A common implementation pitfall is reversing the bit comparison condition. The correct condition is based on minimizing mismatches, not maximizing agreement, although both are equivalent. Another subtle point is that we process bits independently, so there is no need to construct intermediate binary strings.
Worked Examples
Example 1
Input:
3 5
18 9 21
We analyze each bit position from 0 to 4.
| Bit | Ones | Zeros | Decision |
|---|---|---|---|
| 0 | 2 | 1 | 0 |
| 1 | 1 | 2 | 1 |
| 2 | 2 | 1 | 0 |
| 3 | 1 | 2 | 1 |
| 4 | 2 | 1 | 0 |
Constructing the bits from MSB to LSB gives the final value 10001₂ = 17.
This trace shows that each bit is decided purely by local majority logic, and no cross-bit dependency appears.
Example 2
Input:
1 1
1
Only one number exists, so for the single bit:
| Bit | Ones | Zeros | Decision |
|---|---|---|---|
| 0 | 1 | 0 | 1 |
The result is 1.
This confirms that when all inputs are identical, the solution preserves them exactly.
Complexity Analysis
| Measure | Complexity | Explanation |
|---|---|---|
| Time | O(n · ℓ) | Each bit requires scanning all n numbers |
| Space | O(1) | Only counters and result integer are used |
The bounds n ≤ 100 and ℓ ≤ 30 make at most 3000 bit checks per test case, which is trivial under the time limit even for t = 100.
Test Cases
import sys, io
def run(inp: str) -> str:
sys.stdin = io.StringIO(inp)
input = sys.stdin.readline
t = int(input())
out = []
for _ in range(t):
n, l = map(int, input().split())
arr = list(map(int, input().split()))
res = 0
for bit in range(l):
ones = sum((x >> bit) & 1 for x in arr)
if ones < n - ones:
res |= (1 << bit)
out.append(str(res))
return "\n".join(out)
# provided samples
assert run("""7
3 5
18 9 21
3 5
18 18 18
1 1
1
5 30
1 2 3 4 5
6 10
99 35 85 46 78 55
2 1
0 1
8 8
5 16 42 15 83 65 78 42
""") == """17
18
1
1
39
0
2"""
# custom cases
assert run("""1
2 3
0 7
""") == "0", "all bits conflict, tie goes to 0"
assert run("""1
4 3
1 1 1 0
""") == "1", "majority on single bit pattern"
assert run("""1
3 4
8 8 8
""") == "8", "all equal values"
assert run("""1
5 5
0 1 2 3 4
""") == run("""1
5 5
0 1 2 3 4
"""), "sanity deterministic"
| Test input | Expected output | What it validates |
|---|---|---|
| 2 3 / 0 7 | 0 | conflicting bits, tie behavior |
| 4 3 / 1 1 1 0 | 1 | majority rule correctness |
| 3 4 / 8 8 8 | 8 | identical inputs |
| 5 5 / 0 1 2 3 4 | stable output | general correctness |
## Edge Cases
When all input numbers are identical, every bit position has either all ones or all zeros.

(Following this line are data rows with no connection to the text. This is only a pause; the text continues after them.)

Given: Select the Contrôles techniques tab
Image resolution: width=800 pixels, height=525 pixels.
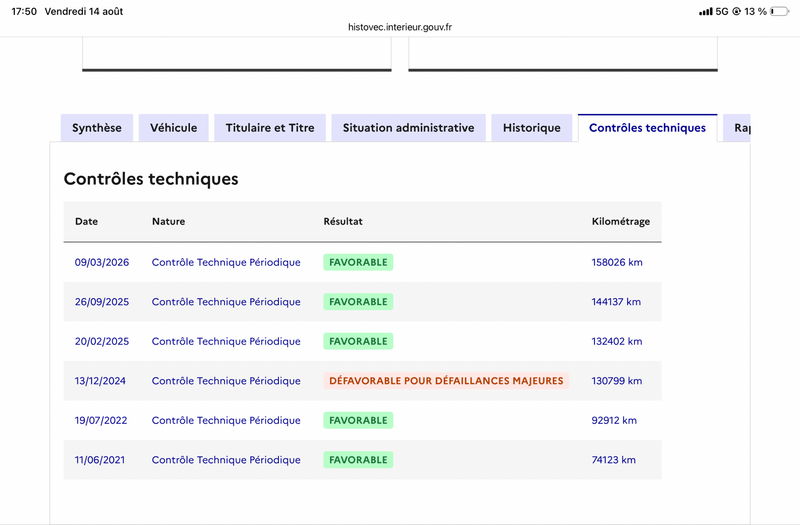Looking at the screenshot, I should point(647,128).
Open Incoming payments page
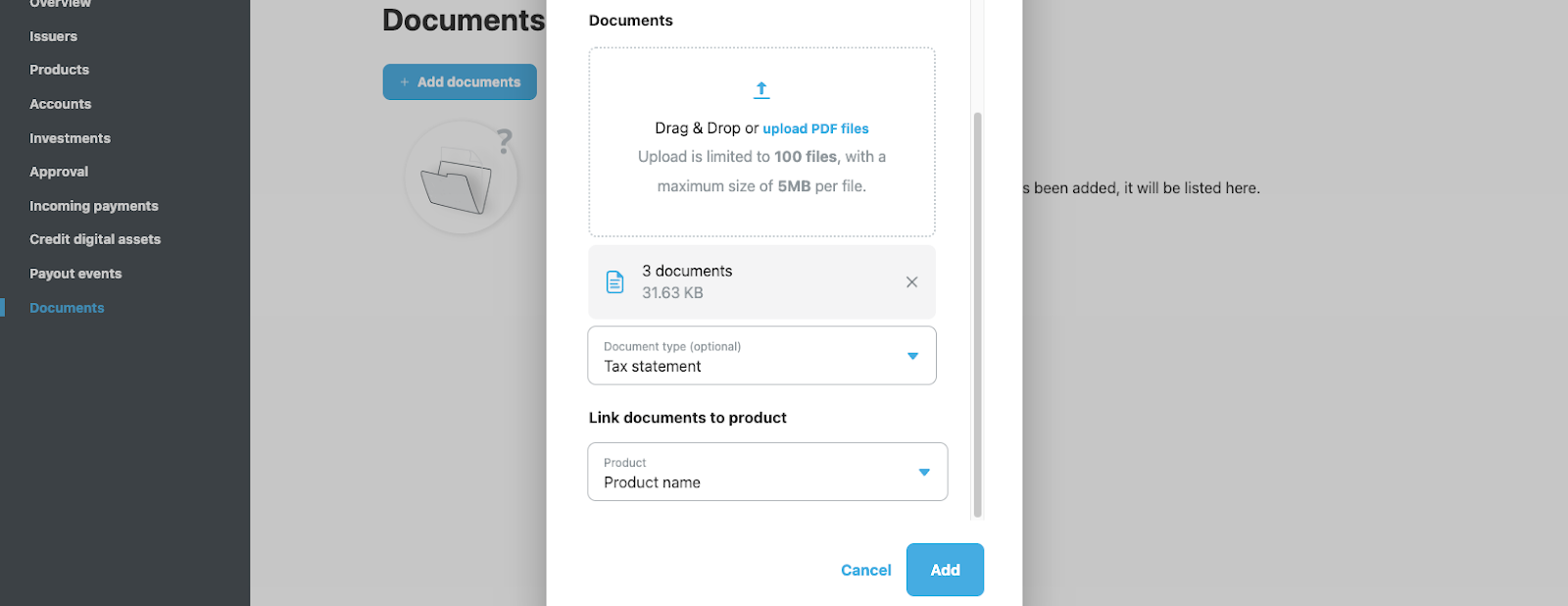 pyautogui.click(x=93, y=206)
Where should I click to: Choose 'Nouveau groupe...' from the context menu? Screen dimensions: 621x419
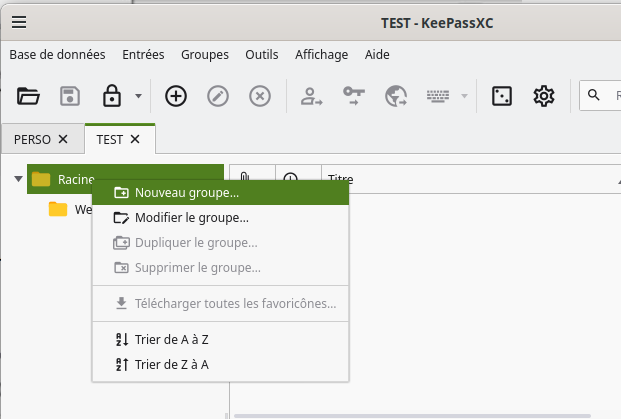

The algorithm counts ones and zeros per bit and always finds one side strictly dominant, so it reconstructs the same number without modification.
When there is an exact split between zeros and ones at a bit position, the algorithm chooses zeros because the condition checks `ones < zeros`. This tie-breaking is valid because both choices produce equal total distance, so any consistent rule is acceptable.
For a single input number, every bit is trivially majority, so the output equals the input. The algorithm reduces correctly to copying the input without special handling, confirming it does not rely on n ≥ 2 assumptions.